Hago lo que me da la gana con mi vida
No existe algo así como mi vida. El hombre contemporáneo se asemeja a un niño caprichoso invitado a una magnífica fiesta, al encontrarse ante tantos bienes debería considerar que son un regalo que ha de agradecer al anfitrión, en lugar de eso los considera propios, como su derecho, se considera el dueño absoluto. Además resulta que el verdadero dueño no castiga su presunción y eso le hace sentirse más seguro de sí mismo, de su derecho. Por eso el hombre habla de mi vida porque no se siente deudor de nada ni de nadie. El hombre ha tomado el paraíso por la fuerza del orgullo, ha expulsado al propietario. y le ha puesto una demanda por abuso de poder. Pero es extremadamente injusto entrar en la fiesta de la vida y comportarse como si uno fuese el dueño de la fiesta. Sólo la presunción nos hace suponer que los bienes de la vida, empezando por la propia existencia, son una propiedad nuestra. De hecho todo lo que nos rodea, incluidos nosotros mismos, nos habla del Dueño de fiesta, lleva su marca de origen. Por tanto, no se trata de mi vida ni de mi fiesta sino de la vida y de la fiesta a la que el Otro me ha invitado.

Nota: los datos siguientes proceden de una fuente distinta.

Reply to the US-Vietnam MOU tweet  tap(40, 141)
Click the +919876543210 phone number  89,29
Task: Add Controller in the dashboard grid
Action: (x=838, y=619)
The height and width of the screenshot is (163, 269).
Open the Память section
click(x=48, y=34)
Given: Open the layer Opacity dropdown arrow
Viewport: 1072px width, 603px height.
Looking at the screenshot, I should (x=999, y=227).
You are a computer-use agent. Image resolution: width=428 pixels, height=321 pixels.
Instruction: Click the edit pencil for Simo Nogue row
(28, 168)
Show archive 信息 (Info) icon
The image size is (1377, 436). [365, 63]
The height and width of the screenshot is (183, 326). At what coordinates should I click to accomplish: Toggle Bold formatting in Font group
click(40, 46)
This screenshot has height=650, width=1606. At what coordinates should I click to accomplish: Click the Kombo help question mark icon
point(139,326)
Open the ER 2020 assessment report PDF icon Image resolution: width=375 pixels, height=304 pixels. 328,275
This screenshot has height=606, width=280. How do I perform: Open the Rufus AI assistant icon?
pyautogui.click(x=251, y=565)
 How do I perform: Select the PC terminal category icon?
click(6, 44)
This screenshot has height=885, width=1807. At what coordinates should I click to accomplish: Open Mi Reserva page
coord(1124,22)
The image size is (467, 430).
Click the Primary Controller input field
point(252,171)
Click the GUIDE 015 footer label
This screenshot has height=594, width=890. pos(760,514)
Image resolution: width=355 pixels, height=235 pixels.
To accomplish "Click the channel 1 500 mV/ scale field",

Con el paso del tiempo cuando el dolor o la muerte se hacen presentes muchos se preguntan: ¿por qué?. Reprochan al dueño de la fiesta: Tú eres el culpable. Entonces el dueño de la fiesta en su infinita misericordia les tiene que explicar: No habías venido a la fiesta a vivir tu vida sino a servir a los demás en la fiesta de la vida, la auténtica fiesta para ti comienza cuando hayas aprendido a servir a los demás.
Otros atrapados en su presunción deciden asumir el final trágico de la fiesta con tal de no reconocer otro dueño de la fiesta.